[Textabschnitt]
Es wurde um 1800 in Nantucket, Massachusetts, aus Holz als Walfangschiff gebaut und als Bark geriggt. Die Essex war 238 Tonnen schwer, 28 m lang, 8 m breit und 5 m raumtief. Ihre Besatzung betrug 21 Mann. Drei Beiboote für den Walfang waren an Bord. Sie war ein kleines, sehr robustes Schiff mit 19 erfolgreichen Walfangjahren. Später wurde sie zum Vollschiff umgeriggt.
Die Essex ist der bekannteste Fall eines von einem Wal angegriffenen und versenkten Schiffes. Weitere Fälle waren die Pusie Hall (1835), die Two Generals (1838), die Pocahontas (1850) und die Ann Alexander (1851), deren Mannschaft 2 Tage nach dem Untergang geborgen werden konnte.

[Arbeitsanweisungen]
a. Gib bitte aus dem Textabschnitt über die Essex den Teil wortgetreu wieder, der mit „Die Essex ist“ beginnt und weiter bis einschließlich „geborgen werden konnte.“ reicht.
b. Wie viele Beiboote für den Walfang hatte die Essex laut dem Textabschnitt an Bord?

[Gespeicherte Zeilen]
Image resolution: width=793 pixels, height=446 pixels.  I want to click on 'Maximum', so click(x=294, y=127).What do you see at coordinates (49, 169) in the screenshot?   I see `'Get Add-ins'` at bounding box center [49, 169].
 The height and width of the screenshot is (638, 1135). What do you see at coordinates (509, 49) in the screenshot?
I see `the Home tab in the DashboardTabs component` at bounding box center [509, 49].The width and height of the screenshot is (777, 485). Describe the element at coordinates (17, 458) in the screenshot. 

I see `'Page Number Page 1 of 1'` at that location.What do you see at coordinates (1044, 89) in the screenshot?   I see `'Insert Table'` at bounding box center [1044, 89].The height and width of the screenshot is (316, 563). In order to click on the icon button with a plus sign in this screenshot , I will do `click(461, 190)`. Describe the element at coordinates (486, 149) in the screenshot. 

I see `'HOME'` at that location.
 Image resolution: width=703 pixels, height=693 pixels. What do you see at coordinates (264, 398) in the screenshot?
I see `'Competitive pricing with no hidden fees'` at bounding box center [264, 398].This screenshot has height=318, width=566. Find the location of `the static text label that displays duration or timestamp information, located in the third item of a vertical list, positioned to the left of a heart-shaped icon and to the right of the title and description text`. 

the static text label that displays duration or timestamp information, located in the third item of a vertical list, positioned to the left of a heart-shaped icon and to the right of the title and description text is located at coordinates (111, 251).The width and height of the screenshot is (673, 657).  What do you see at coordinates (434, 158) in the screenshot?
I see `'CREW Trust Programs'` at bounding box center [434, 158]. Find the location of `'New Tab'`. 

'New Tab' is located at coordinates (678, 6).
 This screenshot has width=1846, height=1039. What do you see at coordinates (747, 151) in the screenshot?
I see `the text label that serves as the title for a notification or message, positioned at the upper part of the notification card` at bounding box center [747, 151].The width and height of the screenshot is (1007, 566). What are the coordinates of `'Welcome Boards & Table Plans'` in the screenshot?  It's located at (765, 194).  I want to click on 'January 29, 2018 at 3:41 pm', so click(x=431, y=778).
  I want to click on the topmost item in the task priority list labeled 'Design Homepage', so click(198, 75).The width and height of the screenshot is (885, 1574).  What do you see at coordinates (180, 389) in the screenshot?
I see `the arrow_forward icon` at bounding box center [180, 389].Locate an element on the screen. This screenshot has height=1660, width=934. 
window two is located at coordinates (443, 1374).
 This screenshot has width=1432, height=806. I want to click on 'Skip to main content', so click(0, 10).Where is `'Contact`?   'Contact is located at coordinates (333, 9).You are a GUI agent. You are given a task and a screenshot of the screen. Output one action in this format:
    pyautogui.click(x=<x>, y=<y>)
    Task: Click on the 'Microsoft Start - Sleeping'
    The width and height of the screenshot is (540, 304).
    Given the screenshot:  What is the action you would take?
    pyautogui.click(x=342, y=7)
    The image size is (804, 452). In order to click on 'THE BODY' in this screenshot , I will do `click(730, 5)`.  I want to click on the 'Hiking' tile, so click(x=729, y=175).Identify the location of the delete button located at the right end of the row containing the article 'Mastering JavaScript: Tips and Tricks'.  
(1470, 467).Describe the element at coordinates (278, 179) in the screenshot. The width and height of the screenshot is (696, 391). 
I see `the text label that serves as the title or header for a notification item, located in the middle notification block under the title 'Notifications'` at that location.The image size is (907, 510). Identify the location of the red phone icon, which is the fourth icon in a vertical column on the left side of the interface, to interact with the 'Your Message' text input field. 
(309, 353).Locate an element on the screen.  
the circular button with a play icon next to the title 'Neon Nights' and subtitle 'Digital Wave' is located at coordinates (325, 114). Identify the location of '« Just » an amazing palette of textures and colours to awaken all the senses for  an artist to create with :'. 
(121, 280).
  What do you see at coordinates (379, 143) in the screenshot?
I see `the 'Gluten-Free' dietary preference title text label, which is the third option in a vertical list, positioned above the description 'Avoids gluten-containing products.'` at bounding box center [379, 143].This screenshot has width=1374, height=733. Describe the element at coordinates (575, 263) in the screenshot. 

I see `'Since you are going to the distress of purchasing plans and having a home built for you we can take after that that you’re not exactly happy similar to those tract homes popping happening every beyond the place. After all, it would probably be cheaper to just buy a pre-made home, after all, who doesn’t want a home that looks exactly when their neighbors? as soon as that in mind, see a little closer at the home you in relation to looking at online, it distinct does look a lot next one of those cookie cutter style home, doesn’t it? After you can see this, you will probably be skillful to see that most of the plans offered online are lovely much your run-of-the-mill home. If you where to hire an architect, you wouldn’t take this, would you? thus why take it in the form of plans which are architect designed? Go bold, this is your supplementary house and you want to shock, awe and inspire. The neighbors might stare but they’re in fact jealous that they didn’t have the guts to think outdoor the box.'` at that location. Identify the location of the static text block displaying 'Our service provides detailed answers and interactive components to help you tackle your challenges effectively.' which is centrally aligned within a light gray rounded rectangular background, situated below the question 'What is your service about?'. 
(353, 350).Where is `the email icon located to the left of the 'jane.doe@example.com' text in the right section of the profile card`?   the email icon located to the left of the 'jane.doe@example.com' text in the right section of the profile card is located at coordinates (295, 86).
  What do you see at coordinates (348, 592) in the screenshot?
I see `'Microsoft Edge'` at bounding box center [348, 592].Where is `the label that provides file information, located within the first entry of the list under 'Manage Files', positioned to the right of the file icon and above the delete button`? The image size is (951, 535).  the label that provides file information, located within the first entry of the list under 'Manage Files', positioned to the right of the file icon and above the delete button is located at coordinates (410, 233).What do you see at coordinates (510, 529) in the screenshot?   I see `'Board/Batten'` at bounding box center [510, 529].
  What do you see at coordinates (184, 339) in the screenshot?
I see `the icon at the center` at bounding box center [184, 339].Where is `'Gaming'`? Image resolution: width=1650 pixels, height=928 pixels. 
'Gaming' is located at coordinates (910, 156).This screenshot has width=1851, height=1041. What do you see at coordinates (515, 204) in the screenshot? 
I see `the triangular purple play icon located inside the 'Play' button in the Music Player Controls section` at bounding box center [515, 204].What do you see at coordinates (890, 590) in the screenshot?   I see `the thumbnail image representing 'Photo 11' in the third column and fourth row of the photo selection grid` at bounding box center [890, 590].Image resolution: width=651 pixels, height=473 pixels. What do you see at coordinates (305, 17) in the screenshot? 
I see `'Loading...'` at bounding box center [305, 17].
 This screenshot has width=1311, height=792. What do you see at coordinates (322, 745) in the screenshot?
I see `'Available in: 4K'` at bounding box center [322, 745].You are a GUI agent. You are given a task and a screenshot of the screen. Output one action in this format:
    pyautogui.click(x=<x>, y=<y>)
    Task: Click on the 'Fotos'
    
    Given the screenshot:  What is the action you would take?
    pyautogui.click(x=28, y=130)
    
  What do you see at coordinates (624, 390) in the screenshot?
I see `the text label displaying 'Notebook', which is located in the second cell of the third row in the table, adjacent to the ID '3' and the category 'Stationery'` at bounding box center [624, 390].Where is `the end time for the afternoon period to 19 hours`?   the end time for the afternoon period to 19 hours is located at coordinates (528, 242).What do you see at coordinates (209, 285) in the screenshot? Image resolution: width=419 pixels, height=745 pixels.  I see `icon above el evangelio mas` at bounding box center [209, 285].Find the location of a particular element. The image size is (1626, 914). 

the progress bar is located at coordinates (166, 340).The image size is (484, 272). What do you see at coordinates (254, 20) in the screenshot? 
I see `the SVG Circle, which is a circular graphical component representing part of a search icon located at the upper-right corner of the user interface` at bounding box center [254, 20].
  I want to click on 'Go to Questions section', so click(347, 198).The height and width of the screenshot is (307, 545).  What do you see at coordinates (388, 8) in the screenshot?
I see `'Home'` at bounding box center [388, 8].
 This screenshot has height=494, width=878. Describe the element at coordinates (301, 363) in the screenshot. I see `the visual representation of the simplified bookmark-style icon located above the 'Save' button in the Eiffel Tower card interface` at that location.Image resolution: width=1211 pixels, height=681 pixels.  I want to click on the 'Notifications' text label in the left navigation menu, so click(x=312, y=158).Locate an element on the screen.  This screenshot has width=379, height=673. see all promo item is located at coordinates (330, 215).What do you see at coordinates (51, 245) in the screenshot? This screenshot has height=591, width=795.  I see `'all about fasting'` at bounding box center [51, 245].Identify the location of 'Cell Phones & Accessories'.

[Lösungen]
a.
Die Essex ist der bekannteste Fall eines von einem Wal angegriffenen und versenkten Schiffes. Weitere Fälle waren die Pusie Hall (1835), die Two Generals (1838), die Pocahontas (1850) und die Ann Alexander (1851), deren Mannschaft 2 Tage nach dem Untergang geborgen werden konnte.

b. Drei Beiboote.